Viewing, in fact, is primarily educational in its intent, like various spiritual practices, martial arts, or athletic training. Meditation can be prescribed to help a very dissociated person control his attention; it can also be used by a stably happy person to attain high spiritual states. Viewing is also like weight training: while the latter may be used as part of a rehabilitation program for someone with a back injury, it can also be used to do major body building or as training for championship athletics. In other words, many improvement techniques, including all methods based on metapsychology, are neither inherently personal-growth-oriented nor therapeutic - they may be used for either purpose.
Training, viewing, and consultation - currently the three major applications of metapsychology - are best viewed as the three principal forms of education. They represent, respectively:
Education falls naturally into these three stages. First we must have some kind of input of data. Secondly, we need to integrate the new data with old data that we have learned previously and with our whole world-view. Without this integration, the data is "indigestible" and unusable.

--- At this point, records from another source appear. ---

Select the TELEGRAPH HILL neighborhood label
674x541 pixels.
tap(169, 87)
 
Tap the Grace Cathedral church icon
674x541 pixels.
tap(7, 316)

Thirdly, we need to go out and apply that which we have learned to "real life". That is the creative phase - we must use our knowledge to create better conditions in life. In fact, a good test of whether one has integrated a certain set of data is to find out whether one can go ahead and use it creatively in life. Unintegrated data is not usable.
Thus, we offer training courses to teach important life skills (e.g.,communication and empathy) as well as professional skills (principally facilitation).
Viewing is entirely integrative education. The facilitator never adds more data to what the viewer already has. She merely assists the viewer in achieving a better integration into his world view of the data he already has, so that he can achieve a world view that is more workable for him. She does this in a Socratic manner - by asking the right questions, rather than by attempting to provide the right answers.
Finally, we use consultation to help a client put into practice in life what he has learned in training and viewing. One form of consultation is the "Schema Program", designed principally by Steve and Lori Beth Bisbey from England. We use the Schema Program to help clients to put order into their lives.
Sometimes people need a fair amount of integrative education (viewing) before they are ready to receive more data or apply data they already have. In school, from parents, from traumatic incidents, people have often received a great deal of data without having really had a chance to digest and integrate it all into a coherent world-view. Once they have achieved a full integration of what they have already learned and experienced, then they become good candidates for training, and then they can go out and live more effective lives, with or without consultation.